Keeping Flowers Summer
Garden Clippings for July 18, 2020
The hanging baskets were a lovely Mother’s Day gift but are beginning to lose their luster. It has been two months and the foliage is not lush and flowers are stretching.
No wonder. Prior to Mother’s Day, in the climate-controlled greenhouse annual flowers are pumped with fertilizer and precisely given the right quantity of light and water. Flowers are grown in 8- or 10-inch diameter plastic pots to keep costs down and make shipping and handling easier.
Two months later, the flowers have outgrown their small pots and the larger plants cannot get enough moisture and nutrients. Summer’s heat is putting stress on plants and even daily watering is not enough.
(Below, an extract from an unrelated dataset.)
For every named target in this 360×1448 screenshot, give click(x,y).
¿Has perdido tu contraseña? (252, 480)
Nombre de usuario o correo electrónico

The best way to keep hanging baskets looking amazing for the next 3 months is put them in larger containers. The additional soil will give more opportunity for growth and will give the gardener a little more forgiveness in the watering schedule.
Transplanting flowers into larger containers will give the opportunity to prune, edit and perhaps even add a few more flowers. For 8 inch diameter pots, I’d suggest going to a minimum of 12 inch diameter. Large hanging baskets are difficult to find, so you will likely need to transplant into regular patio pots.
If your hanging baskets look horrible because you have missed a day or two of watering, go ahead and cut them way back. Most plants, especially Petunias will appreciate the pruning and will respond with healthy new growth within a few short weeks.
The other ticket to success with annual flowers is fertilizer. Every gardener has their favorite plant food that works for them, and the formula we use in our flowers is simple.
At planting time, we add controlled release plant food and put it on the soil surface according to label directions. These small kernels are designed to work slowly, releasing fertilizer slowly over 2 months. At the end of July, we will add a second application of the same plant food. Timed release plant food is not cheap but gives very good results.
In addition to the slow release plant food, we give an application of water-soluble plant food every two weeks. The formulation we use is 20-20-20, but any similar ratio will do the trick just fine. Water soluble plant food is inexpensive, easy to use, and gives instant results. It can be applied using a handy hose end sprayer or simply added to a 2-gallon watering can.
Fertilizing flowers needs to be coupled with faithful watering, because without moisture, fertilizer will do more harm than good. Make sure your container has adequate drainage holes and water thoroughly until the water drains through the bottom.